Der Franzose bekam die passende und noch deftigere Retourkutsche zwei Tage später, worüber weiter unten noch kurz berichtet wird.


Mit dem 5. Wettfahrttag (ab Race 7) wurden Gold- und Silberfleet installiert. Die Situation für Philipp wurde wegen der Disqualifikation natürlich angespannter. Vor ihm lagen Scott (England) mit immerhin 13 Punkten Vorsprung und Burman (Australien). Das war nun ein Paradefall für die richtige mentale Bewältigung.
In den ersten Finalwettfahrten (Wettfahrten 7 und 8) kam es erneut zu Turbulenzen. Es lief zwar für Philipp nicht schlecht, aber alles andere als rund. Im Fleet war ab jetzt die bessere Hälfte (Goldfleet!).

Über die Starts soll nicht mehr viel berichtet werden, da sie mehr oder weniger immer gut funktionierten oder perfekt waren. So auch in Race 7. An der Luvmarke rundete Philipp ca. an 12. Position und musste wegen einer Bootsberührung im Gedränge kringeln. Aber nun Gashebel auf. An der Raumtonne 23. Die geniale Vorwindtechnik hat ihn gleich um ein ordentliches Positionspaket nach vorne geschippert. Auch auf den anderen Kursen näherte sich der Deutsche wieder den führenden Nationen. Besonders eindrucksvoll, auf der kurzen Zielkreuz holte er noch weitere drei Plätze und wurde im Ziel 10. Dabei hatte Philipp ein paar Meter vor dem Ziel auch noch den Gesamtführenden Scott geschnappt. Somit blieb die Sache aus Sicht der Rangfolge um die Spitzenpositionen weiterhin am Rande des grünen Bereiches.
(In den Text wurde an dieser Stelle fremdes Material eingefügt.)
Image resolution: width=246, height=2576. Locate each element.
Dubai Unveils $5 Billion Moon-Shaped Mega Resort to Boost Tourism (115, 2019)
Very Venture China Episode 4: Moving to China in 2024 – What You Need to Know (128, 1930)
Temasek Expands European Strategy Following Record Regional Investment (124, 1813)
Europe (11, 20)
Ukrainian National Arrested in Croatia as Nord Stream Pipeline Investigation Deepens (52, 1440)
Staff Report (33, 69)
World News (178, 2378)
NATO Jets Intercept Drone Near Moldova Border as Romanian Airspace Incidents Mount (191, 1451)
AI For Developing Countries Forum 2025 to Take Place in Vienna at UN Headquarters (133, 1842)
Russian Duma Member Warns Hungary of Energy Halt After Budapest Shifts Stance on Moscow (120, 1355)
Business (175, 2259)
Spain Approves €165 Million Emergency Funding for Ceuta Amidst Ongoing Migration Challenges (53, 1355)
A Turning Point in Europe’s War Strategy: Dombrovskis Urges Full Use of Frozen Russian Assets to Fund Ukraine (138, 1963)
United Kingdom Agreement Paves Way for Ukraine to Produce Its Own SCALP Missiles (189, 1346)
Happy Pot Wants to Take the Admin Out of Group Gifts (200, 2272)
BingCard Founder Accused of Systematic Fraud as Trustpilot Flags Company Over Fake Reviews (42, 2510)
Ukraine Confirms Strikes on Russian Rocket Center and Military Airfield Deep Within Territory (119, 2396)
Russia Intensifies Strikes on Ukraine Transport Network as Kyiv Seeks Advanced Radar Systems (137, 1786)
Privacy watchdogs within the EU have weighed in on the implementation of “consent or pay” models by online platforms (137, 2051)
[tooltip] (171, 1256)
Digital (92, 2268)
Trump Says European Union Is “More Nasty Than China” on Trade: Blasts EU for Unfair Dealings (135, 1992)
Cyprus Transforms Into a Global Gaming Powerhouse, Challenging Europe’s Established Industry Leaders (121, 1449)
Gewonnen hatte der Schwede Emil Cedergardh (der bereits in Hyères 2007 ein gewichtiger Konkurrent war) vor einem anderen sehr schnellen Engländer, Robert Godwin. Dieser belegte kürzlich Platz 9 bei der Erwachsenen EM in Belgien. Beide rückten mehr und mehr in das Fenster der Topsegler.
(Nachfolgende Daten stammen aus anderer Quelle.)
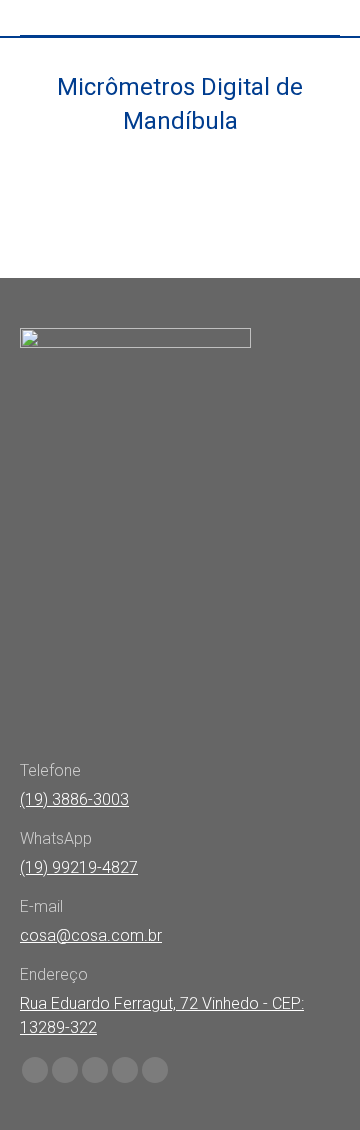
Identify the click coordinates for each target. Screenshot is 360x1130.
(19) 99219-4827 (79, 867)
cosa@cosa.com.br (91, 935)
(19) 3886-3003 (74, 799)
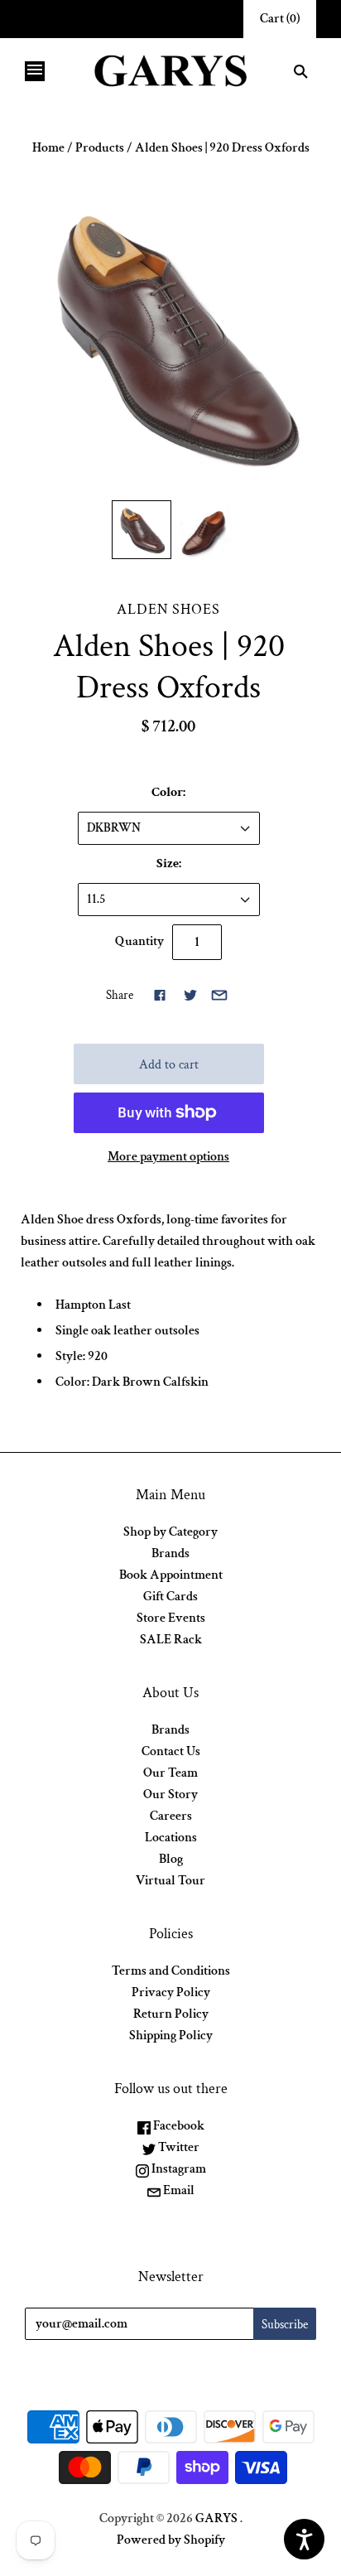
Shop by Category (170, 1532)
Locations (171, 1837)
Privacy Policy (171, 1992)
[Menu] (35, 71)
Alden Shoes (168, 609)
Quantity (139, 941)
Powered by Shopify (171, 2540)
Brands (170, 1553)
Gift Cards (170, 1596)
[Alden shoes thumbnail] (141, 529)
Während der 8. Wettfahrt schien alles perfekt zu laufen. Philipp rundete am Luvfass als Zweiter hinter dem schnellen Briten Godwin. Auf dem Raumkurs war dieser aber nicht schnell genug. Philipp überfuhr ihn und setzte sich von ihm und dem ganzen Feld ein faszinierendes Stück ab. Das zog die Aufmerksamkeit der Jury auf sich. Prompt gab es gegen ihn einen Penalty mit der Anforderung von 720°-Drehung, der Grundstein für ein Riesenproblem im Finale, wie sich später herausstellen sollte. Der Bestrafte kringelte und lag an dritter Stelle, nach Anstand betrachtet fast noch in Führung. Man hätte annehmen dürfen. Er holt sie wieder. So sollte es leider nicht kommen. Der großraumtaktische Pfad auf der anschließenden Kreuz hat nicht ganz funktioniert, denn ein stärkerer Winddreher stand zu lange gegen ihn. Platz 10 nach der 2. Kreuz. und im Ziel 6.
Der Engländer Scott war in der Gesamtwertung immer noch in führend, aber sein Vorsprung war geschmolzen. Er war in der 8. Wettfahrt abgeschlagen und erlitt auf dem Raumkurs der darauf folgenden Wettfahrt zudem einem Mastbruch. Für dieses Ergebnis hielt sein Streicher her.
Buhl lag nun mit 5 Punkten Rückstand im Zwischenergebnis an 2. Stelle, nach ihm Jesper Stulheim und Emil Cedergardh (beide Schweden) sowie Jean-Baptiste Gellee (Frankreich).

Für den Finaltag (9. und 10. Race) war eine Stufe mehr Wind (bis 4 Bft) angesagt. Dazu kam eine Ozeandünung von über 2 m (ab und zu 3m) auf die sich die Windwelle schräg auflagerte. Keinephoto19_19-3 einfachen Verhältnisse. Auch der Wind war alles andere als einfach einzuschätzen. Ausgeprägte Wolkenbänder verursachten schwer zu berücksichtigende Windschübe, meist in Verbindung mit Richtungsänderungen um 10 bis (im Extremfall) 20 °.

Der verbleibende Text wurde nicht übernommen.